Our new neighbourhood book club met for the third time this week. The conversation was more spirited than meeting number two, with members erring on the side of brutal honesty over diplomacy. No feelings were hurt, that I know of, and the momentum to meet again felt strong. Key take-aways for me relate to communication and book selection.
Since the organizational meeting, we have been using the WhatsApp method to communicate. Creating a group text chat, I know from experience, does not work if everyone is on different mobile phone systems (Apple vs. android, for example). With Alpha book club (which is how I refer to the book club I have been a part of for twenty plus years), an email chain is used. We have a "secretary" who sums up the meeting for everyone afterwards, updates the schedule of upcoming books and meeting locales, and sends out reminders of an upcoming meeting while letting the host know how many will attend. The email chain can feel unwieldy, but the organizational aspect, thanks to a diligent secretary, is fairly flawless.
WhatsApp, so far, works great for our little fledgling Beta book club. Scrolling through the latest texts is simpler than scrolling through an email chain (with twelve people replying to various parts of the chain, I find the newest emails appear either all the way at the top or all the way at the bottom of the feed, for some mysterious reason). In this week's WhatsApp exchange, we were able to establish quickly how many would be at the meeting and where it would be. This time only one person brought wine, which we agreed should be the sole responsibility of the host. After the meeting, again this app worked great for discussing how to find the book we chose (more on that in a bit).
There were just five of us at this third meeting. One member conducted an exercise meant to get us acquainted with one another. We all wrote down our favourite book on a piece of paper, then matched the books with each member. Discussion flowed nicely. One person loved the book (two, including me), one person disliked the last third of the book, one had not finished reading it, and another disliked the book in its entirety. Another potential member I invited finished the book and liked it but was not able to attend.
The book was The Reading List by Sara Nisha Adams. People who disliked the book thought the author became disorganized toward the end. She paired up various classics on "the reading list" with people who are going through different struggles. Yet the last two books on the list were barely mentioned, let alone instrumental in bringing people together. There is also a tragedy that happens part way through the book that a member thought was a wasted opportunity.

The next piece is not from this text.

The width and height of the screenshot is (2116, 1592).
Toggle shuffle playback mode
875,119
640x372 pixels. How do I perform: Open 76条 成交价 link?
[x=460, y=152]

Attending members brought book ideas with them for the next meeting. We chose one, then discussed choosing a different one via messaging afterwards. Because the preference in the group is to choose books readily available at the library, and there were multiple holds on that book, we discussed a few options before unanimously agreeing on one with very few holds. (The Pull of The Stars by Emma Donoghue.)
As the hostess, I provided snacks and wine (veggies and hummus, vegan cheese, crackers and apple slices), and led the discussion, which I found to be very low stress. I pulled up book specific discussion questions on my laptop as well as general questions from an Oprah web site. We did not need many of the questions to prompt a fluid discussion.
In our message chat afterwards, we confirmed our preference for books that are readily available at the library or on hand in our own book stashes. We confirmed the next location, date and host. We also decided to move the book club time from 8:00 to 7:00. Hopefully, some of the participants with young children will be able to make that time work. The later time was originally based on accommodating members with young families.
Choosing an efficient and casual means for communicating between meetings adds a casual element to book club decision making. Opting to read only books that we do not have to purchase may cause some wrinkles as time goes on.